Based on the answer of gengkev, I created functions for both ways, because BlobBuilder can handle String and ArrayBuffer:
function string2ArrayBuffer(string, callback) {
var bb = new BlobBuilder();
bb.append(string);
var f = new FileReader();
f.onload = function(e) {
callback(e.target.result);
}
f.readAsArrayBuffer(bb.getBlob());
}
and
function arrayBuffer2String(buf, callback) {
var bb = new BlobBuilder();
bb.append(buf);
var f = new FileReader();
f.onload = function(e) {
callback(e.target.result)
}
f.readAsText(bb.getBlob());
}
A simple test:
string2ArrayBuffer("abc",
function (buf) {
var uInt8 = new Uint8Array(buf);
console.log(uInt8); // Returns `Uint8Array { 0=97, 1=98, 2=99}`
arrayBuffer2String(buf,
function (string) {
console.log(string); // returns "abc"
}
)
}
)
I'd recommend not to use
var binaryString = String.fromCharCode.apply(null, new Uint8Array(arrayBuffer));
because it
Maximum call stack size exceeded
error on 120000 bytes buffer (Chrome 29))If you exactly need synchronous solution use something like
var
binaryString = '',
bytes = new Uint8Array(arrayBuffer),
length = bytes.length;
for (var i = 0; i < length; i++) {
binaryString += String.fromCharCode(bytes[i]);
}
it is as slow as the previous one but works correctly.
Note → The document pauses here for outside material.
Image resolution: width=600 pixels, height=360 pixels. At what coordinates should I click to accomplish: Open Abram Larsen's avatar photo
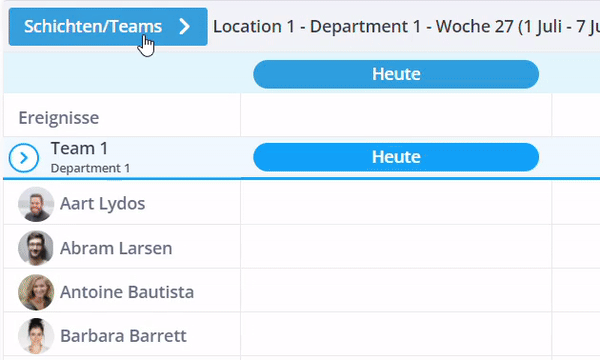(36, 248)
It seems that at the moment of writing this there is no quite fast synchronous solution for that problem (all libraries mentioned in this topic uses the same approach for their synchronous features).
But what I really recommend is using Blob
+ FileReader
approach
function readBinaryStringFromArrayBuffer (arrayBuffer, onSuccess, onFail) {
var reader = new FileReader();
reader.onload = function (event) {
onSuccess(event.target.result);
};
reader.onerror = function (event) {
onFail(event.target.error);
};
reader.readAsBinaryString(new Blob([ arrayBuffer ],
{ type: 'application/octet-stream' }));
}
the only disadvantage (not for all) is that it is asynchronous. And it is about 8-10 times faster then previous solutions! (Some details: synchronous solution on my environment took 950-1050 ms for 2.4Mb buffer but solution with FileReader had times about 100-120 ms for the same amount of data. And I have tested both synchronous solutions on 100Kb buffer and they have taken almost the same time, so loop is not much slower the using 'apply'.)
BTW here: How to convert ArrayBuffer to and from String author compares two approaches like me and get completely opposite results (his test code is here) Why so different results? Probably because of his test string that is 1Kb long (he called it "veryLongStr"). My buffer was a really big JPEG image of size 2.4Mb.